Handelt von einer Scene häuslicher Noth, die den meisten unsrer Leser außerordentlich vorkommen wird.

Nachdem sich Jones durch einige Stunden Schlaf erquickt hatte, rief er Partridge zu sich und befahl ihm, indem er ihm eine Banknote von funfzig Pfund übergab, dieselbe wechseln zu lassen. Partridge empfing sie mit freudestrahlenden Augen; als er indessen weiter darüber nachdachte, da stieg ein der Ehre seines Herrn nicht sehr günstiger Argwohn in ihm auf, worin ihn die schreckliche Vorstellung, welche er von der Maskerade hatte, die Verkleidung, in der sein Herr ausgegangen und wiedergekommen war, so wie sein Außenbleiben die ganze Nacht 200 hindurch noch bestärkte. Kurz, der einzige Weg, auf dem er sich denken konnte, daß Jones in den Besitz der Banknote gelangt wäre, war Raub; und, um der Wahrheit die Ehre zu geben, wird der Leser sich die Sache kaum anders erklären können, wenn er nicht etwa auf die Vermuthung gerathen sollte, daß er sie der Freigebigkeit der Lady Bellaston verdankte.

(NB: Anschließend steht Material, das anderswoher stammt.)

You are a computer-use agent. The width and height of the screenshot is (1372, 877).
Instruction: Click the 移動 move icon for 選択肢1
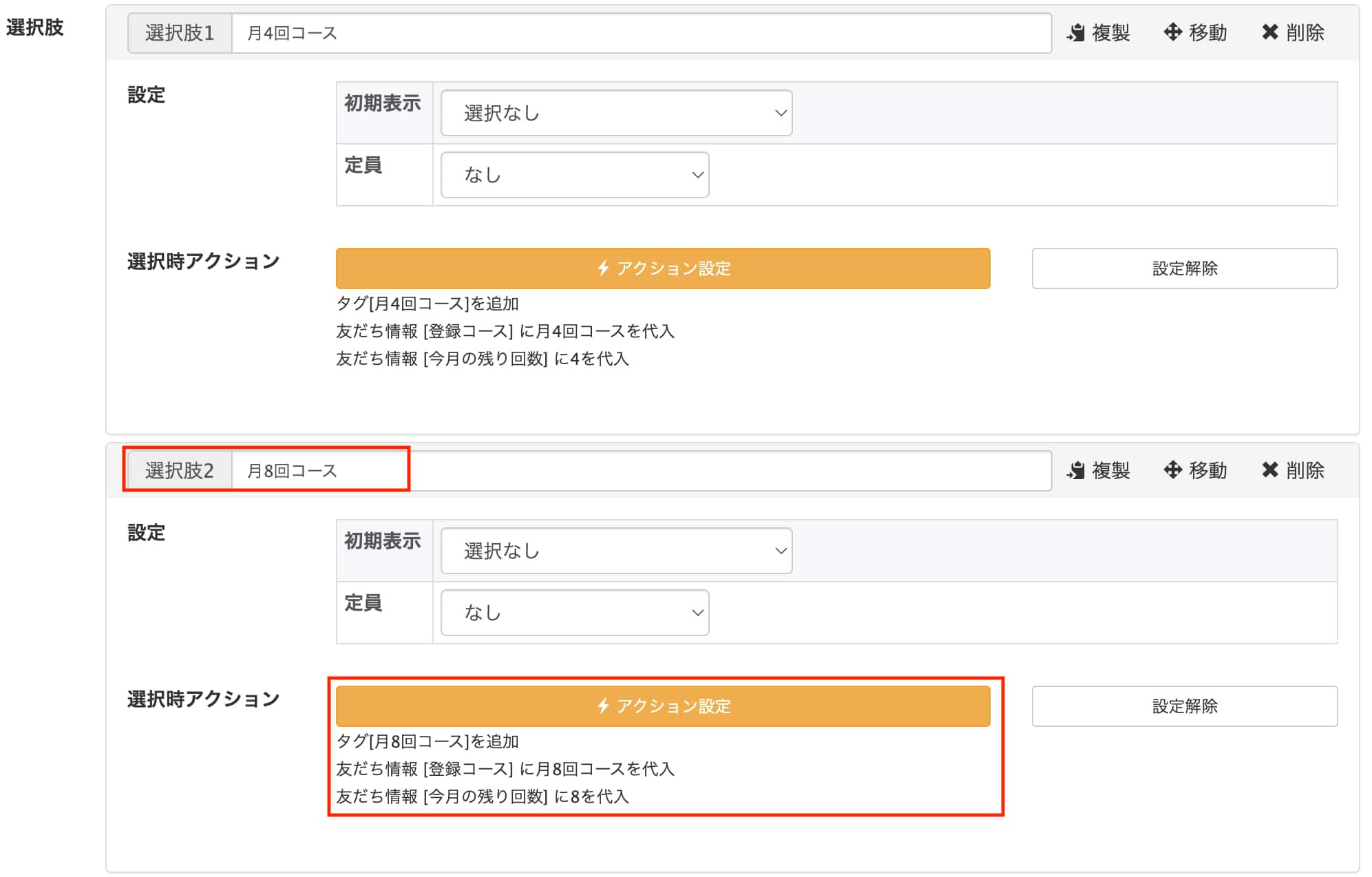[x=1172, y=32]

Um daher Herrn Jones Ehre zu retten und der Freigebigkeit der Lady Gerechtigkeit widerfahren zu lassen, bezeugen wir hiermit, daß er dieses Geschenk wirklich von ihr erhalten hatte und daß sie, obgleich ihr die gewöhnliche Mildthätigkeit älterer Leute, welche gern Spitäler oder andere Stiftungen gründen, nicht viel kostete, dennoch dieser christlichen Tugend nicht ganz entbehrte; sie dachte sich nämlich (und wie mir scheint, sehr richtig), daß ein junger würdiger Mann, der auf der Welt nicht einen Schilling hatte, kein ungeeigneter Gegenstand dieser Tugend wäre.

Herr Jones und Herr Nachtigall waren diesen Tag bei Madame Miller zu Tische eingeladen. Zur bestimmten Stunde fanden sich daher die beiden Herren im Besuchzimmer ein, wo sie in Gesellschaft der Töchter vom Hause von drei bis beinahe fünf Uhr warteten, ehe die gute Frau erschien. Sie war über Land gewesen, um eine Verwandte zu besuchen, worüber sie bei ihrer Rückkehr folgende Mittheilung machte.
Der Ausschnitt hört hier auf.